The EURJPY moved to the highest level since August 1 today at 131.10. At the highs, the pair tested the 200 day MA at 131.079 and the 50% retracement at 131.055.
When the 200 bar MA and 50% retracement is tested, it tends to be a really tough nut to crack. Find out why by watching this oldie but goodie video. It is a great level to anticipate (see this video from last week too):
Drilling to the hourly chart below, the pairs rejection against the resistance is pretty clear. Sellers leaned.
Well, traders focused on risk, will use the 200/50% as a risk defining level. Stay below bearish. Move above, and they will take a small loss and get out.
If not stopped out, the 130.257 was a swing area going back to August 28th and August 30 (see red numbered circles in the chart below). Yesterday, the price moved above that level and ran higher. A move below would give the sellers more confidence. Below that the 38.2% at 129.86 area will be eyed. That area (up to 129.969) should slow falls.

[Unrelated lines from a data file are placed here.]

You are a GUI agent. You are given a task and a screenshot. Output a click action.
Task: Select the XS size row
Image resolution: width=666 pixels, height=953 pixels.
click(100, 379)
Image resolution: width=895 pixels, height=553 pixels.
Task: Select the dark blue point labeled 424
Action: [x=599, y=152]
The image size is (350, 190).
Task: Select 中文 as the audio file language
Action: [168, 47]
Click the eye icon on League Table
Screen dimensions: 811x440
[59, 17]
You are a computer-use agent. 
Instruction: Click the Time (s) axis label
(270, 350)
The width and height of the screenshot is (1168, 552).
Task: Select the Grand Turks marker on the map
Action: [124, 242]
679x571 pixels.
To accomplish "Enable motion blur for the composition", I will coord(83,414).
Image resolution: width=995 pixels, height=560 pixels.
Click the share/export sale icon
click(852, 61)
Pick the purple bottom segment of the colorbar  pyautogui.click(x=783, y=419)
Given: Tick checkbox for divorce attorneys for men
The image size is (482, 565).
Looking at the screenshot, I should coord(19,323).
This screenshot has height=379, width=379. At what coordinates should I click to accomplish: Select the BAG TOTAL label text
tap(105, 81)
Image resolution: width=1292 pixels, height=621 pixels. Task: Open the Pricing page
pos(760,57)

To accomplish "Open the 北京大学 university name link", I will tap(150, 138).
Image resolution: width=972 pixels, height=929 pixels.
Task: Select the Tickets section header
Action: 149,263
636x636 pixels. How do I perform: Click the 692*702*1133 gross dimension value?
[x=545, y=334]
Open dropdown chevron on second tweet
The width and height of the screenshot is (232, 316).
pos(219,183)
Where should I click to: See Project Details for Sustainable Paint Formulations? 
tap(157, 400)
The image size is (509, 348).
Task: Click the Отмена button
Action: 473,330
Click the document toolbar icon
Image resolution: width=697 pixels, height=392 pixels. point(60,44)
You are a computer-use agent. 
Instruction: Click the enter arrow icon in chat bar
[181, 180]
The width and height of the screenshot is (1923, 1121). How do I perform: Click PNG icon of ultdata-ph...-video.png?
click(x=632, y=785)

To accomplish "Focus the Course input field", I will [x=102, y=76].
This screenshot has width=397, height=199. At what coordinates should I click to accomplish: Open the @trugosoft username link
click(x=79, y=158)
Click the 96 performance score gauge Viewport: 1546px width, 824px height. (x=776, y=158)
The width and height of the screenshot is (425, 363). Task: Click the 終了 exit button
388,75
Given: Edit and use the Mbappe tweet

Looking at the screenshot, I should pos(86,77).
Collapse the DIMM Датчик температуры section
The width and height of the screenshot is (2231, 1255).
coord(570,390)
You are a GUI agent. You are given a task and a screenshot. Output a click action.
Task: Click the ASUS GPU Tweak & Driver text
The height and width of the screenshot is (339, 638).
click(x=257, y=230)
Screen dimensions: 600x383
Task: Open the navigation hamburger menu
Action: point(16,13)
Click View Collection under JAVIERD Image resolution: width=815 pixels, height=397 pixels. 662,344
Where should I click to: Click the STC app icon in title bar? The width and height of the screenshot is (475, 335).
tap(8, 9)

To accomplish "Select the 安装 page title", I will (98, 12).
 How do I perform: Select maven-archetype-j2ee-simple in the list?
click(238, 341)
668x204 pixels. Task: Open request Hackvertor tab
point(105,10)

When you reach a key resistance target (like the 200/50%) and it holds, it could change the mindset for the buyers and sellers. That does not mean the market will not race through that level. However, it gives the rally sellers and profit takers a nice level to lighten up. It is still up to the sellers to overwhelm what has been a bullish run higher this week (the low was on Monday at 127.85). The good news for those sellers though is risk can be defined and limited, and if it holds (or stalls the rally), it could lead to a decent corrective move where lower targets are reached.